Monthly eNewsletter from the IADC

Prioritizing Mental Health in the Energy Industry

May is Mental Health Awareness Month in the United States. Since its inception in 1949, this annual observance has aimed to reduce stigma and promote open conversations around mental health conditions. 

As defined by the Substance Abuse and Mental Health Services Administration (SAMHSA), “Mental health includes our emotional, psychological, and social wellbeing. It affects how we think, feel, and act, and helps determine how we handle stress, relate to others, and make choices.” These factors ultimately influence our relationships, productivity, and overall quality of life. 

Additionally, the Occupational Safety and Health Administration (OSHA) recognizes that mental health is “…an important component of overall wellbeing and is equally as vital as physical health for all employees.” 

The International SOS Foundation released a 2021 research study, as described in the article Mental Health Vulnerabilities for Remote Rotational Workers,” which found that 40% of the offshore and onshore remote rotational workforce surveyed experienced suicidal thoughts some or all of the time while on duty. This figure it staggering compared to the global average of 4-9%. Furthermore, nearly 1/3 of respondents met the criteria for clinical depression while on rotation. 

A recent article from Drilling Contractor titled “Seadrill tackles employee mental health and wellbeing amid growing need for action” explains:

For employers, this can mean unhealthy employees and decreased productivity. Especially for remote rotational workers like rig crews, mental health challenges can be exacerbated by factors associated with oilfield life: the remote and isolated locations; confined work and living spaces; separation from family and friends; regular and prolonged periods away from home, to name a few.

While the energy industry has historically concentrated its efforts on physical health and safety protocols, there has been a growing recognition of the pivotal role mental health and wellness play in overall worker wellbeing and operational success. Although mental health and wellness are crucial issues in their own right, they are also inextricably linked to and greatly influence the effective implementation of physical health and safety practices. By prioritizing mental health alongside physical safety measures, companies can foster a more holistic and sustainable approach to creating a productive and resilient workforce.

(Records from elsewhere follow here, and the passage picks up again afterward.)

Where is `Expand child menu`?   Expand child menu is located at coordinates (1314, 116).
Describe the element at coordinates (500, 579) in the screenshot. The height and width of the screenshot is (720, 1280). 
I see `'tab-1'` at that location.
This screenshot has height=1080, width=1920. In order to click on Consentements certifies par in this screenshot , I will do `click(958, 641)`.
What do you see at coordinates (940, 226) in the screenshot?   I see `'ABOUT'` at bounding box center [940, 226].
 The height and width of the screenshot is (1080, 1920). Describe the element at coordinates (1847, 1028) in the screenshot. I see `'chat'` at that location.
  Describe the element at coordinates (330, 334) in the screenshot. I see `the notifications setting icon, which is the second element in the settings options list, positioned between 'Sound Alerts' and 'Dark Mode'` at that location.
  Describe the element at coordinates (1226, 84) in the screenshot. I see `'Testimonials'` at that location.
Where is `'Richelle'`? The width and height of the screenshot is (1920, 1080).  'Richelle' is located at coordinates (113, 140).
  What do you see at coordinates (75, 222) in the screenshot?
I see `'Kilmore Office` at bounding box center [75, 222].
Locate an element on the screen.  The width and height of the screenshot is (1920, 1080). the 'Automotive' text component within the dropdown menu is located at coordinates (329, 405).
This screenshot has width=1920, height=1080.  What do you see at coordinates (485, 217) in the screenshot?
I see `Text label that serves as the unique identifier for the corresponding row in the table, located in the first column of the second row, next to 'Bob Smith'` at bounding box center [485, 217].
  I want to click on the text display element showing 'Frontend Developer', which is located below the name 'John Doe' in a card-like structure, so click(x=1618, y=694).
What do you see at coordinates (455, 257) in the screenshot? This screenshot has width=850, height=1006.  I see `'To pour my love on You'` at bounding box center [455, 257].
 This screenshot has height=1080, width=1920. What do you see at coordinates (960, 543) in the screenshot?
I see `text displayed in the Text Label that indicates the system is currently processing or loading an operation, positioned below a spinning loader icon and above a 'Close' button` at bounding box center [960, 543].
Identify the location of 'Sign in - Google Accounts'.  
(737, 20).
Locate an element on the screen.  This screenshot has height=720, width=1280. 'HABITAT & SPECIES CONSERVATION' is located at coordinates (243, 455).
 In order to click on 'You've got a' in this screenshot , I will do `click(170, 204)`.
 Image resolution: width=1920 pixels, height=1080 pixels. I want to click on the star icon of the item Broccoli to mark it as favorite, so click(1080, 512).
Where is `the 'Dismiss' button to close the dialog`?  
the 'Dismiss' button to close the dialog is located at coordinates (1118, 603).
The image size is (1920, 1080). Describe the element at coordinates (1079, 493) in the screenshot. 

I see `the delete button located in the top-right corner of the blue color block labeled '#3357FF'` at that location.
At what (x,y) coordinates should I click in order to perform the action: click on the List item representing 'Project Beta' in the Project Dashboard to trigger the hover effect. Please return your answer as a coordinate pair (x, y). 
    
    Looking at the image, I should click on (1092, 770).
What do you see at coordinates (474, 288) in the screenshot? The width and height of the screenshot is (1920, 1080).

Many companies and organizations are already implementing steps to prioritize the mental health of their employees. The aforementioned article in Drilling Contractor describes Seadrill’s efforts to encourage mental health and wellness among employees. These efforts include: 

  • Implementing the “BeWell Program” in 2019 focusing on four pillars: emotional/mental health, social health, physical wellbeing, and financial security (focusing on one pillar per quarter)
  • Formalizing an Employee Wellbeing Directive in 2022 to account for mental health in company policies like the Behavioral Framework, Health Policy, and Diversity Policy
  • Incorporating mental health into the overall company strategy
  • Supporting employee participation in the “RigRun” global program to promote physical activity and social bonding among offshore crews
  • Standardizing psychosocial surveys across global operations in 2023 to collect data on employees’ mental and physical health to design targeted wellbeing programs
  • Emphasizing the importance of frequent and consistent communication about mental health topics to create an open dialogue and community around wellbeing
  • Encouraging senior leaders to share personal stories and role-model wellbeing behaviors to promote mental health awareness authentically within the organization

Another article by Drilling Contractor, “Drilling Ahead: Companies can drive success, add value by embracing neurodiversity,” discusses the concept of neurodiversity, which explains that people’s brains are wired differently, leading to variation in how they experience the world and social interactions. The article provides guidance on creating a neuro-inclusive workplace, such as encouraging self-identification, making adjustments, focusing on results over process, avoiding assumptions about behaviors, and accepting neurodivergent traits. Recognizing and embracing neurodiversity can lead to greater employee wellbeing by creating safe and inclusive environments where they’re encouraged to show up as themselves, which ultimately benefits and adds value to the company as well. 

IADC’s North Sea Chapter has been spearheading a cultural shift in how industry faces mental health challenges through the Mental Health in Energy Initiative. Efforts include drafting a white-paper on the subject, hosting a workshop with roundtable discussions, and creating and garnering support for “The Mental Health and Well-Being Charter.” In the next phase of development, as explained in an article by Energy Voice, the IADC North Sea Chapter plans to team up with other organizations to create a survey and asses the mental wellbeing among the North Sea workforce. 

As the industry continues to explore mental health and wellness in the workplace, a mindset of compassion, flexibility, and inclusivity will be crucial. There is no one-size-fits-all solution, as the needs and experiences of each worker and workplace are distinct. However, by remaining open, educating ourselves, and taking incremental steps, we can collectively build workforces and work environments that prioritize the complete wellbeing of all.